Right now, it feels like writing is just this on-again-off-again thing. In the month of April, I saw this huge swing of inspiration coming my way, the words came so easily and the ideas wouldn't cease. I wrote all them down so I wouldn't forget them later and put them into either my current projects or future ones. I guess it was the closest thing I've ever experienced to what people like to call "young love."
But then, that dreaded ending that is cliché to young love.
I guess with any relationship you've had for a while, there's those days where you feel like you hate them. (Wait, that's not normal? Oh. Okay then.) I get like this with the piano, too. It's like I love these hobbies so much, I end up having moments where I loathe the thought of them. For the piano, it's that recurring feeling of, "Why am I even doing this?" Kinda like people having those selfish thoughts in a relationship where they feel like they're putting a lot more into the relationship than they're getting out of it.
I've devoted years and years of blood, sweat, and tears (and literally, in many cases) of trying to learn how to play the piano. And then I get those moments where I just feel like giving up because the wall of impossibility rises before me and I find out that there's no way I can ever cross that hurdle to be better. My hands are too small. I didn't learn the piano "the right way." Despite years of practicing, my skills only lie in "beginning advanced." I've been in that space since middle school. I'm stuck in that respect. New piano lessons are helping, and that feeling has been at a minimum lately, but considering the cyclic nature that seems entrenched in my being, I know the hatred lies behind the corner. It's only a matter of when.

================

- STATED GOAL 1
Render the lines of the listing as a JSON list of strings, one per line and without blank lines, taking the part that opens with the line containing "Clear console with the block icon" and closes with the line containing "tap(699, 185)", both included.
The listing that follows the essay has no connection to it.

================

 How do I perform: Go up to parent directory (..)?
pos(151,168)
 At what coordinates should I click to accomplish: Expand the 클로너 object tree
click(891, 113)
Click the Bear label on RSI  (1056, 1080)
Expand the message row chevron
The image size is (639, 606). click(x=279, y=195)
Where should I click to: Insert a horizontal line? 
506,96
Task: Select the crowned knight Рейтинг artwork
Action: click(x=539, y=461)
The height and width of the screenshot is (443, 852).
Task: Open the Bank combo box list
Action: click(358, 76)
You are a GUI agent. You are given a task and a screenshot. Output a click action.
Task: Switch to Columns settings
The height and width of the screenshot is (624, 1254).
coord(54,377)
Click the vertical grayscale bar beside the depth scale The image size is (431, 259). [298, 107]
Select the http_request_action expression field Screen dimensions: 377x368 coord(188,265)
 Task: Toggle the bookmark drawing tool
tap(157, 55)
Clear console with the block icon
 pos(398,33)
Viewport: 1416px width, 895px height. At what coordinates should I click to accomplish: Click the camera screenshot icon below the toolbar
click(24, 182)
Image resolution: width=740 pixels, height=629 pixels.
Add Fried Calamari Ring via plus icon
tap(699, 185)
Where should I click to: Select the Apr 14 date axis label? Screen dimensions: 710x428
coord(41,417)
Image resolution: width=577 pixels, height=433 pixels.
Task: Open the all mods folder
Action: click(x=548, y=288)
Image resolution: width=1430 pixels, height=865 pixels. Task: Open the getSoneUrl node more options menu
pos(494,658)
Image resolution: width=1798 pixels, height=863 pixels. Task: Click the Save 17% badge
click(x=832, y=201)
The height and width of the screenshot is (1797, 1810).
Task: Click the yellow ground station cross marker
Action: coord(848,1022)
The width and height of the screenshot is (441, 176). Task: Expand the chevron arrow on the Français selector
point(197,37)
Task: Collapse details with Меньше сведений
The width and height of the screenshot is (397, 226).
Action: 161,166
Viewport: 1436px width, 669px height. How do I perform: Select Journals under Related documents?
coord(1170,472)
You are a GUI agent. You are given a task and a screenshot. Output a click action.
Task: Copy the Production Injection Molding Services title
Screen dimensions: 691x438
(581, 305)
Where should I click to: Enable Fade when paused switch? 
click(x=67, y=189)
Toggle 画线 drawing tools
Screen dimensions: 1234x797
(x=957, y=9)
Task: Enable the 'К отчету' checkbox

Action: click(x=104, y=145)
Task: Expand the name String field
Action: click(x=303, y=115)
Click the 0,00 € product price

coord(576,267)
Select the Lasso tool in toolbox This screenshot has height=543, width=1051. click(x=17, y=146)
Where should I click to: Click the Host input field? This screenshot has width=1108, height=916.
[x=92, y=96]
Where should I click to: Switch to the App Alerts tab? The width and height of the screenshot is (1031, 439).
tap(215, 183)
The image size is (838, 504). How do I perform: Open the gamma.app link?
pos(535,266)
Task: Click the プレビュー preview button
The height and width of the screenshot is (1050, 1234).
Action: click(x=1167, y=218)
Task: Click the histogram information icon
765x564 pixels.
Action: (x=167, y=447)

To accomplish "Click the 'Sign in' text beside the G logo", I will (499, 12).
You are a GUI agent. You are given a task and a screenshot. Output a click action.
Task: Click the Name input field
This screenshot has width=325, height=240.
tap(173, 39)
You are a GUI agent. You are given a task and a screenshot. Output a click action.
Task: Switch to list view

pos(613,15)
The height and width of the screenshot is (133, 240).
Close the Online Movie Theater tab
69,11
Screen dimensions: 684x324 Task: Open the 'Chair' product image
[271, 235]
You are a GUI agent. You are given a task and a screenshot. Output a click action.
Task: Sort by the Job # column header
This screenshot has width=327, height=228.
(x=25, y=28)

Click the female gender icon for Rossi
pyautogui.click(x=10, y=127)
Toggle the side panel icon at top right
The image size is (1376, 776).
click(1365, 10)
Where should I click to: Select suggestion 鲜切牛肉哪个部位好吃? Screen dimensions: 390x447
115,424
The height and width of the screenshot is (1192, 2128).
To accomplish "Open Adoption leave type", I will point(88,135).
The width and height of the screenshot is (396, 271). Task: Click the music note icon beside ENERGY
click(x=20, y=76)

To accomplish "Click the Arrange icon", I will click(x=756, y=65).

================

- STATED GOAL 2
Extract from the essay, word for word, the part that opens with the words "But then, that" and closes with the words "getting out of it.".

- COMPLETE OUTPUT 1
[
  "Clear console with the block icon",
  " pos(398,33)",
  "Viewport: 1416px width, 895px height. At what coordinates should I click to accomplish: Click the camera screenshot icon below the toolbar",
  "click(24, 182)",
  "Image resolution: width=740 pixels, height=629 pixels.",
  "Add Fried Calamari Ring via plus icon",
  "tap(699, 185)"
]

- COMPLETE OUTPUT 2
But then, that dreaded ending that is cliché to young love.
I guess with any relationship you've had for a while, there's those days where you feel like you hate them. (Wait, that's not normal? Oh. Okay then.) I get like this with the piano, too. It's like I love these hobbies so much, I end up having moments where I loathe the thought of them. For the piano, it's that recurring feeling of, "Why am I even doing this?" Kinda like people having those selfish thoughts in a relationship where they feel like they're putting a lot more into the relationship than they're getting out of it.